Taitz has suggested the records from the "Annenberg FactCheck" cited by Snopes be subpoenaed "as to how did they claim to have examined Obama's birth certificate and found it valid. Neither the state of Hawaii, nor Obama has ever released such birth certificate, and there is no evidence of Obama being born in any hospital in Hawaii."

Snopes, routinely cited by many as the final word on both frivolous and important stories, is not the well-staffed think tank of researchers, journalists and computer hacks one might expect – but rather, the work of David and Barbara Mikkelson, living in a Los Angeles suburb.

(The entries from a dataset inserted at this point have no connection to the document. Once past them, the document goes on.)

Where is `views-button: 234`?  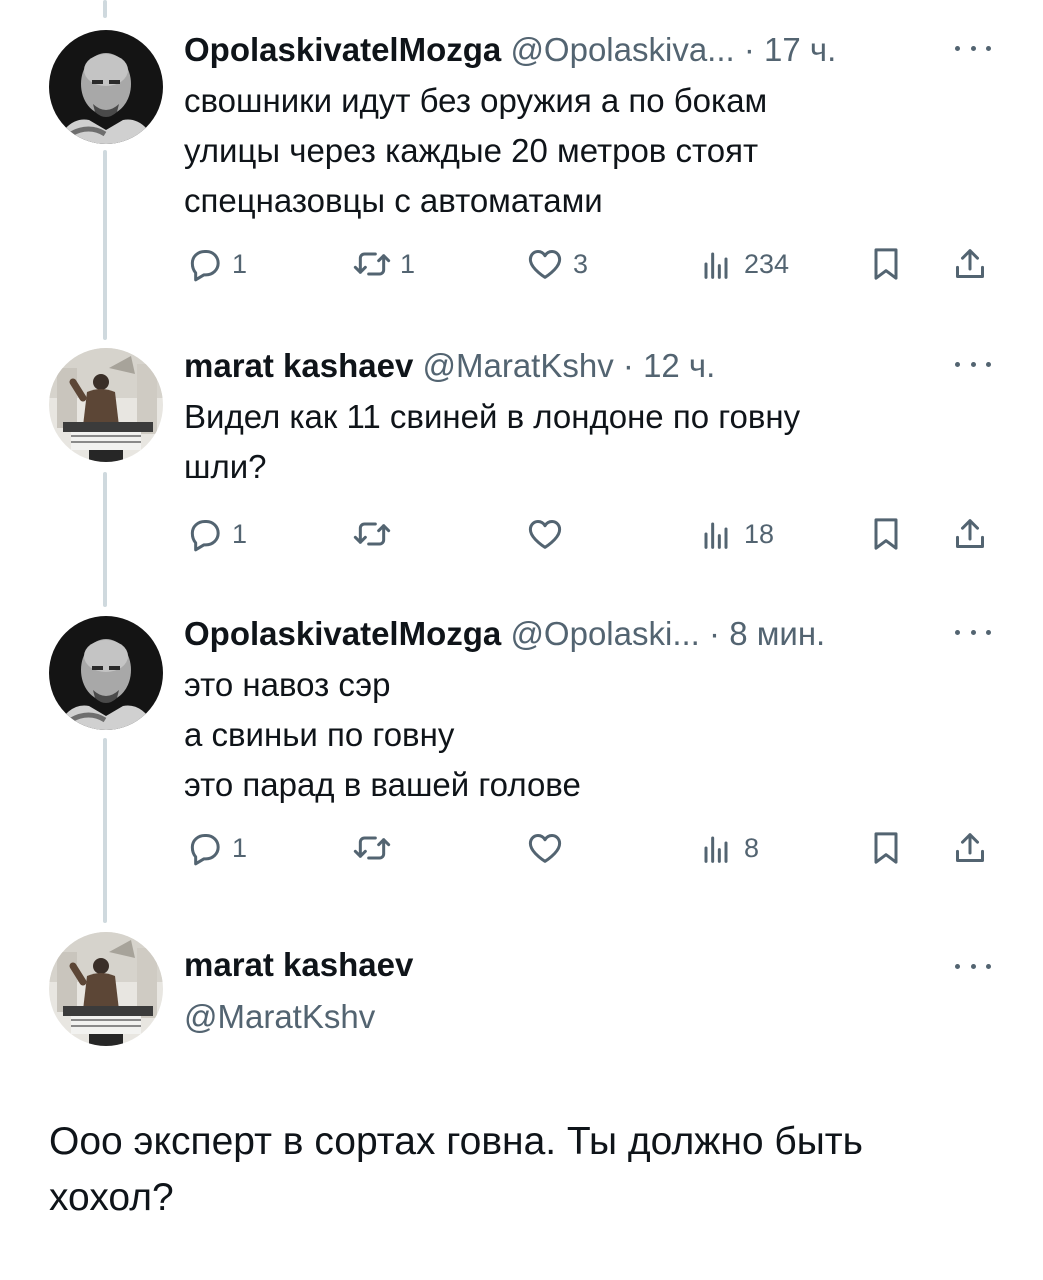 views-button: 234 is located at coordinates (742, 264).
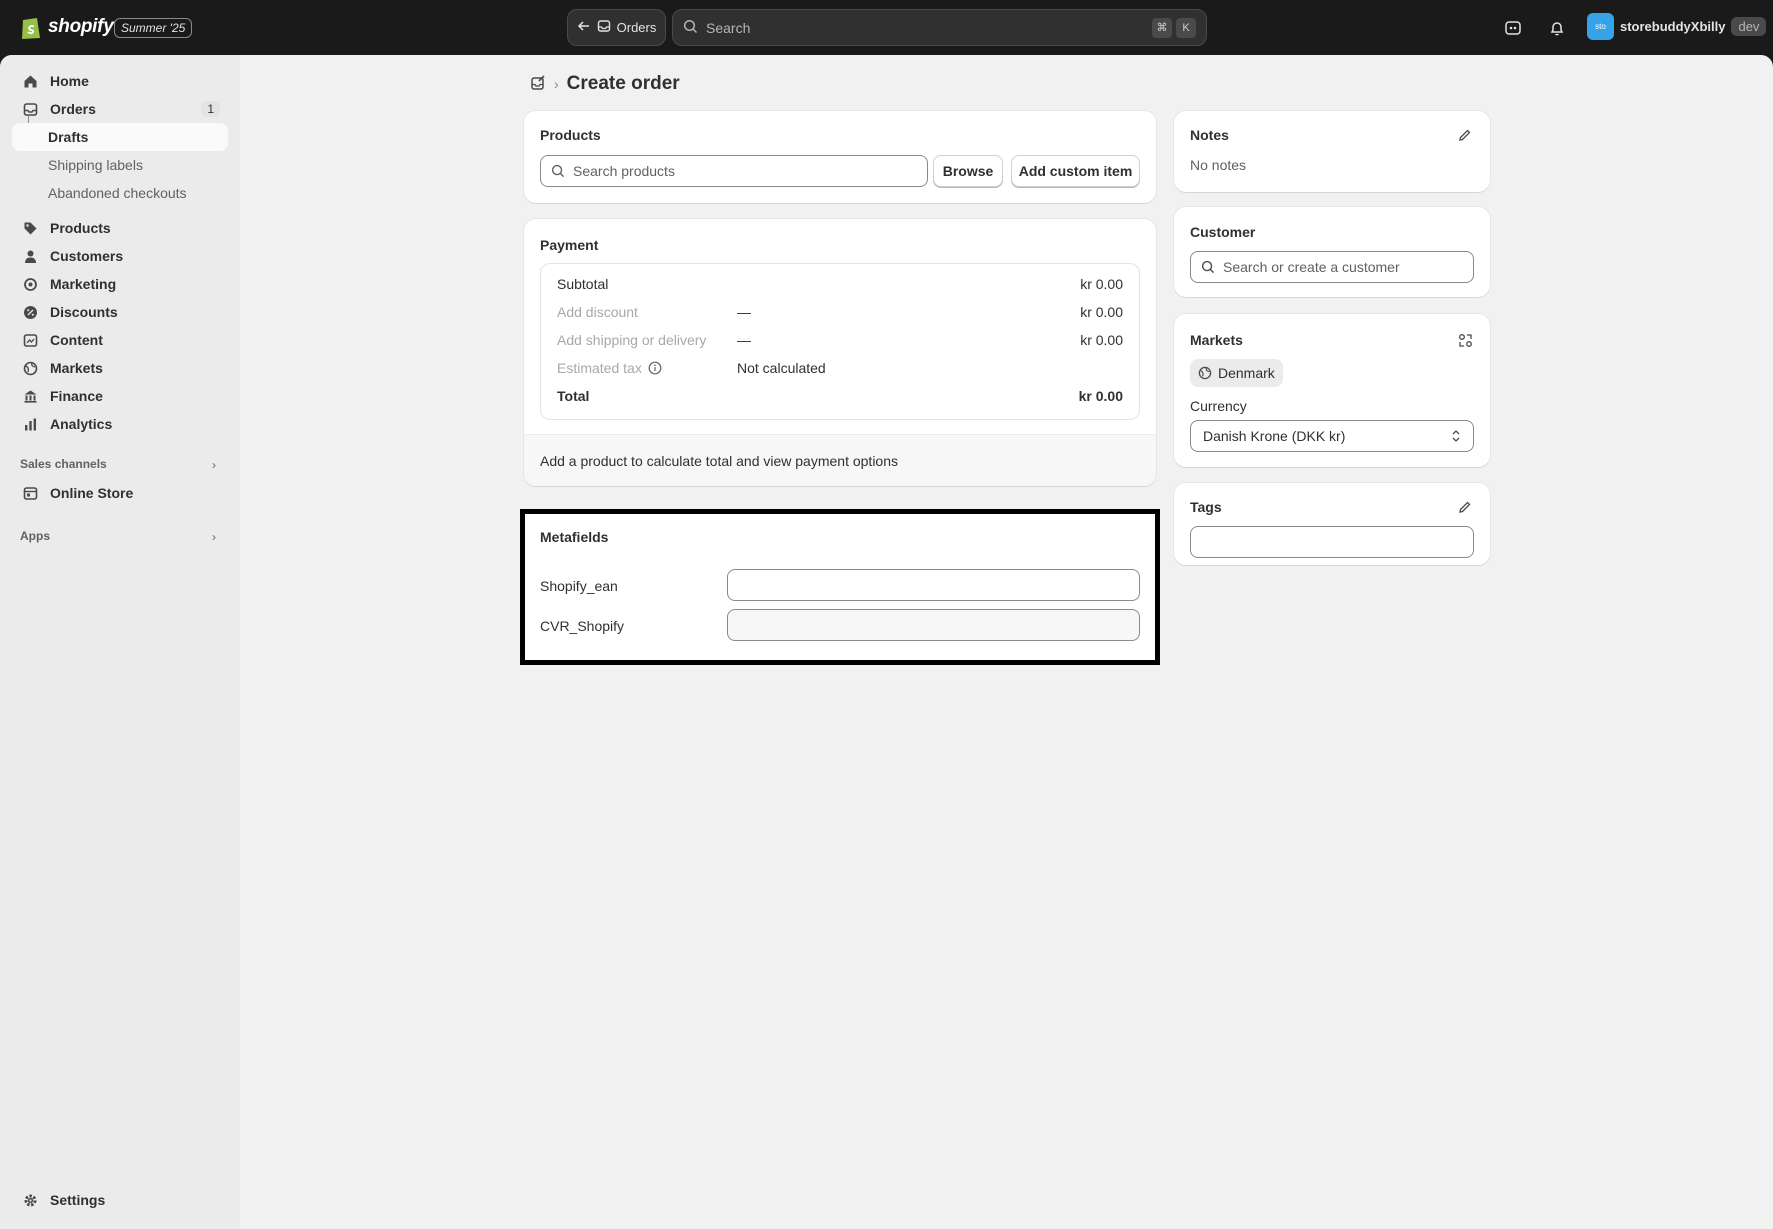  What do you see at coordinates (120, 81) in the screenshot?
I see `sidebar-item-home: Home` at bounding box center [120, 81].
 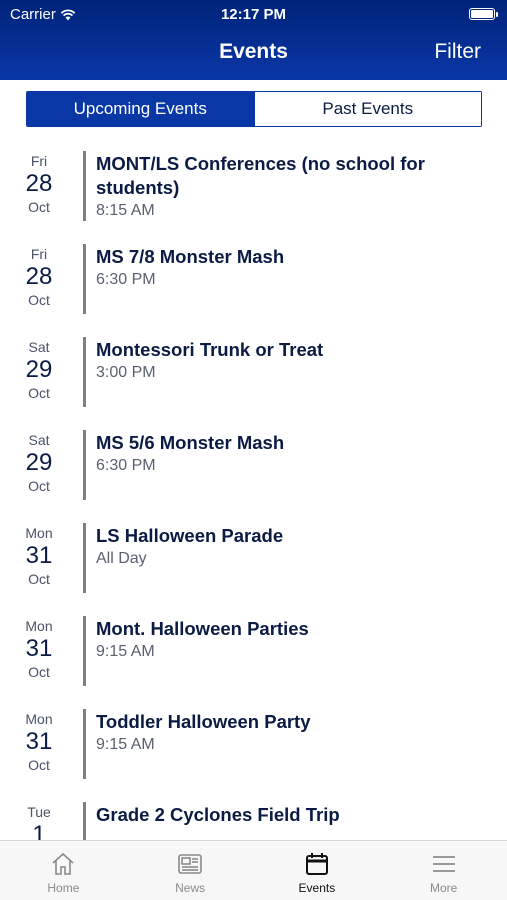 What do you see at coordinates (484, 14) in the screenshot?
I see `battery-icon` at bounding box center [484, 14].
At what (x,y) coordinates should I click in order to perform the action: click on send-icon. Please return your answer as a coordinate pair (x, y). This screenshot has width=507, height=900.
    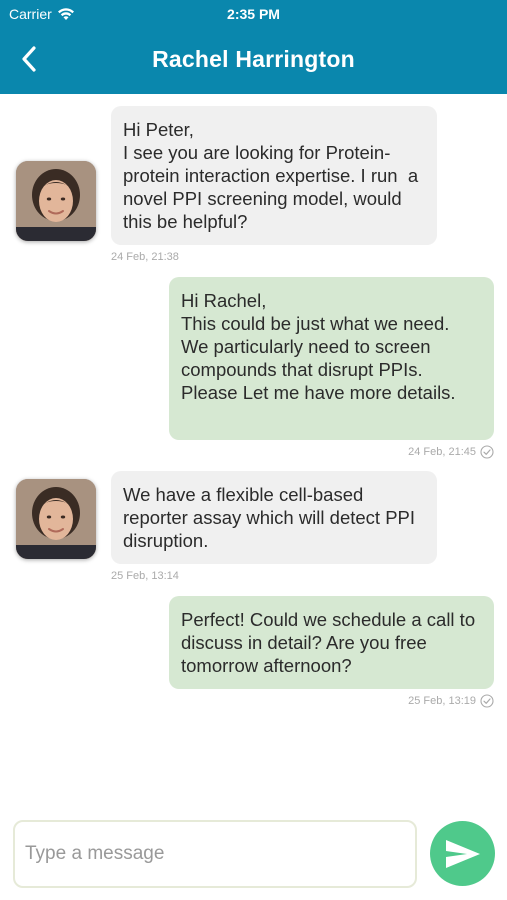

I clicked on the Snopes.com website and found that their references for their article on compact fluorescent light bulbs were the US government and various newspapers. They are, in effect, a clipping service. As such, they reflect the built-in biases of the MSM.

The commentary accompanying their fact checking displays their personal biases.

For example, this sentence regarding the hazards of compact fluorescents contains commentary that’s irrelevant to the issue of safe disposal. Instead it’s an editorial comment:

They also work to save the environment be lessening greenhouse gases.


This assertion assumes that so-called greenhouse gases (obviously referring to carbon dioxide) are a threat to the environment. Which is an obvious indication that the husband-wife team who write Snopes believe the global warming hoax.